- 提示文:
—————

また、苛烈な指導を向けられるのが自分ではなくても、つらさを感じるときがある。最もつらかったこととして、「他人がやられてるのを見たとき」と答えてくれた人も複数いた。
「上対番が自分のミスで腕立てをさせられるが、腕立てができない人だったので見ているのがつらかった」
「同期の女子が恋愛沙汰で問題を起こしてやめた。いろいろ言われて『女子でこういうことをやっちゃったからもういられない』って。でも男子はおとがめなしだった。それを見て、なんなんだこれはと思った」
「同期がテンキー(ロッカー)の中にゲーム機を隠していたのがばれて、反省ミーティング。みんな腕立て伏せをして、何が悪かったか一つずつ言っていく。その後は空気椅子で今度は改善点を一つずつ言うまで終わらない。そんなに数があるわけもないのに。同期は10キロくらいの重しが入ったテンキーを載せられてもうボロボロ。それを見るのはキツかった」
■帰省の理由は「希死念慮」
防大では、本当に残念なことだが命を自ら断つ者もいる。
数字的には一年に一人出るか出ないかといったところだが、仲間の死は、遺された者にも大きな影響を及ぼす。毎日顔を合わせ、共に乗り越えていこうとする仲間が死を選ぶわけだから、影響を及ぼすのは当然のことだろう。
「同期の子が自殺したのはきつかった。逃げたらいいのにって思うけど、そうさせてくれない環境と圧力が結果として死という逃げ道しかないと思わせてしまうのは正直いただけない」
「ちょっとのミスから追い討ちをかけられて、その人が頑張って取り返そうとしても『一挙手一投足そいつがすることは詰めていこう、それが方針だ』という風潮になって、疑問だった。そして同期は亡くなってしまった。同期とも『絶対こんなの普通の世の中じゃおかしいよ』と話してた」
また、自殺とまではいかないまでも、密かに自傷行為を繰り返す者もいる。取材の中でも、「リストカットをしてた。部屋がつらかったというのが大きくて。冬だったので長袖だったから誰にもバレなかった」と話してくれた者もいた。

—————

- 提供資料:
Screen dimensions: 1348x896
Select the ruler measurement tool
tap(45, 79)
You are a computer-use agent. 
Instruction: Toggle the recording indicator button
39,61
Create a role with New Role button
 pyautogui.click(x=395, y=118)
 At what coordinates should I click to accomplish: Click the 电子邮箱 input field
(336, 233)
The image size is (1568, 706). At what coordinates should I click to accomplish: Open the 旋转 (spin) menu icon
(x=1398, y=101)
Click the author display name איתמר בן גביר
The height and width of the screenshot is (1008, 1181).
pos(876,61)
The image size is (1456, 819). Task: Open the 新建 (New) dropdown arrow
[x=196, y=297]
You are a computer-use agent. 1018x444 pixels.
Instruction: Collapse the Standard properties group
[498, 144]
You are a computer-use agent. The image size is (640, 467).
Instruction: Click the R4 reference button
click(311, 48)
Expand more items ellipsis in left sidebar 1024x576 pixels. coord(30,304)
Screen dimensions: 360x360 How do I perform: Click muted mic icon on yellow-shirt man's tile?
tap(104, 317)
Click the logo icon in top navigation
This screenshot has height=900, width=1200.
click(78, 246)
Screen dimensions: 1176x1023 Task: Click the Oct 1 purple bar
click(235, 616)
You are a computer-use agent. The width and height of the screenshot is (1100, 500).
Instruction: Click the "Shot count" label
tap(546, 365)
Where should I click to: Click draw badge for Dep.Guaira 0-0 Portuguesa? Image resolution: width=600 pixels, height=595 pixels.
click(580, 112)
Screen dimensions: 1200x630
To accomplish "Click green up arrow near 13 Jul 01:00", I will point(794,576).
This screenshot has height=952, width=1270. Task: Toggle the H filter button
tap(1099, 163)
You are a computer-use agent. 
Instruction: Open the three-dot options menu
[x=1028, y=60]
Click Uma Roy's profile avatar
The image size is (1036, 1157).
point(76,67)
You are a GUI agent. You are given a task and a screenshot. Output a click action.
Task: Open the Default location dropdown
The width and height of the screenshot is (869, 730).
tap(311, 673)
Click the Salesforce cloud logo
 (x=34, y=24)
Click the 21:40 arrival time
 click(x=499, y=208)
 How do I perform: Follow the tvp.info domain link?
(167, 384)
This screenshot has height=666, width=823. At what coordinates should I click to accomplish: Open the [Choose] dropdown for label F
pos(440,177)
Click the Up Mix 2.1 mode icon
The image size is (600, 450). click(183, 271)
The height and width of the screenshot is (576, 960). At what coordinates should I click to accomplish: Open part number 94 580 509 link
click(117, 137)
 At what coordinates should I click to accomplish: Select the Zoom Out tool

—————

- やること: 防大についての提示文のうち、「また、苛烈な指導を向けられる」から「しまうのは正直いただけない」」までの部分を、「空気椅子」を「正座」に入れ替えて書き直す。

- 作業の結果:
また、苛烈な指導を向けられるのが自分ではなくても、つらさを感じるときがある。最もつらかったこととして、「他人がやられてるのを見たとき」と答えてくれた人も複数いた。
「上対番が自分のミスで腕立てをさせられるが、腕立てができない人だったので見ているのがつらかった」
「同期の女子が恋愛沙汰で問題を起こしてやめた。いろいろ言われて『女子でこういうことをやっちゃったからもういられない』って。でも男子はおとがめなしだった。それを見て、なんなんだこれはと思った」
「同期がテンキー(ロッカー)の中にゲーム機を隠していたのがばれて、反省ミーティング。みんな腕立て伏せをして、何が悪かったか一つずつ言っていく。その後は正座で今度は改善点を一つずつ言うまで終わらない。そんなに数があるわけもないのに。同期は10キロくらいの重しが入ったテンキーを載せられてもうボロボロ。それを見るのはキツかった」
■帰省の理由は「希死念慮」
防大では、本当に残念なことだが命を自ら断つ者もいる。
数字的には一年に一人出るか出ないかといったところだが、仲間の死は、遺された者にも大きな影響を及ぼす。毎日顔を合わせ、共に乗り越えていこうとする仲間が死を選ぶわけだから、影響を及ぼすのは当然のことだろう。
「同期の子が自殺したのはきつかった。逃げたらいいのにって思うけど、そうさせてくれない環境と圧力が結果として死という逃げ道しかないと思わせてしまうのは正直いただけない」